Document review and due diligence, first-pass legal research, standard contract drafting, billing time entry, compiling case summaries. Work that AI tools can now do faster.

Role shrinking

Lawyer B: judgment-heavy

Client strategy and advisory, courtroom advocacy, complex negotiation, novel legal argument, building and maintaining client relationships. Uses systems as inputs to judgment, not as the work itself.

Role growing

What to actually do about this

If most of your week is strategic and client-facing

You're well-positioned. Use AI tools to speed up the routine parts of your work so you can go deeper where it counts.

If most of your week is process and execution

Start shifting now. Not in panic, but deliberately. Pick up the skills in the Develop New list. The processing work isn't disappearing overnight, but it's shrinking.

If you're early in your career

The traditional learning path is being disrupted. Develop judgment and critical thinking earlier than your predecessors had to. Your advantage over AI isn't speed. It's knowing when something doesn't look right.

Frequently asked questions

Curious about something else?
Drop us a question and we’ll get back to you!
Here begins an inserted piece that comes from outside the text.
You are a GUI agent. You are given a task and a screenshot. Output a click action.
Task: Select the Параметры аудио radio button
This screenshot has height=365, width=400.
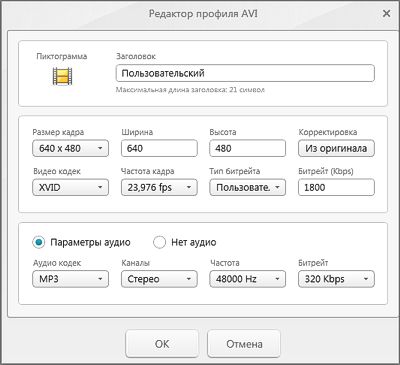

When will AI replace junior lawyers and associates?
It's already replacing the work, if not the titles. Junior associates who spend 60 to 80% of their time on document review and research are doing tasks AI can now handle faster and more accurately. Firms are hiring fewer associates for volume work and expecting those they do hire to operate at a higher level earlier. The timeline is compressed. This is happening now, not in a decade.
What legal skills are most protected from AI automation?
Courtroom advocacy, complex negotiation, client strategy on novel or high-stakes matters, and the kind of judgment that comes from years of understanding how courts and businesses actually work. These require contextual reading of situations, relationships, and human dynamics that AI can assist with but not replace. The closer your work is to these areas, the more protected you are.
Does being a senior partner protect you from AI disruption?
It helps, but the business model of large firms is being restructured around AI efficiency. Partners who built their practices on supervising associate document review work face a revenue model that no longer holds. The protected senior lawyers are those whose value comes from client relationships, courtroom track record, and strategic judgment. These are things that couldn't be leveraged in the first place.
Is it ethical for lawyers to use AI for legal research and drafting?
Yes, with appropriate oversight. Bar associations in the US, UK, and elsewhere have issued guidance confirming that AI use in legal practice is permissible provided lawyers maintain professional responsibility over outputs, which means reviewing, verifying, and taking accountability for everything the AI produces. Several courts have already sanctioned lawyers for submitting AI-generated research without verification. The ethical obligation is on the lawyer, not the tool.
What should a lawyer do right now to prepare for AI disruption?
Test one of the professional legal AI platforms, Harvey, CoCounsel, or Clio Manage AI, on a task you currently do manually. See how the output compares to what you'd produce and where it falls short. Then deliberately invest time in the work that requires your judgment: client strategy, novel arguments, relationship management. The lawyers building an AI-augmented practice now will look very different from the ones still avoiding it in 18 months.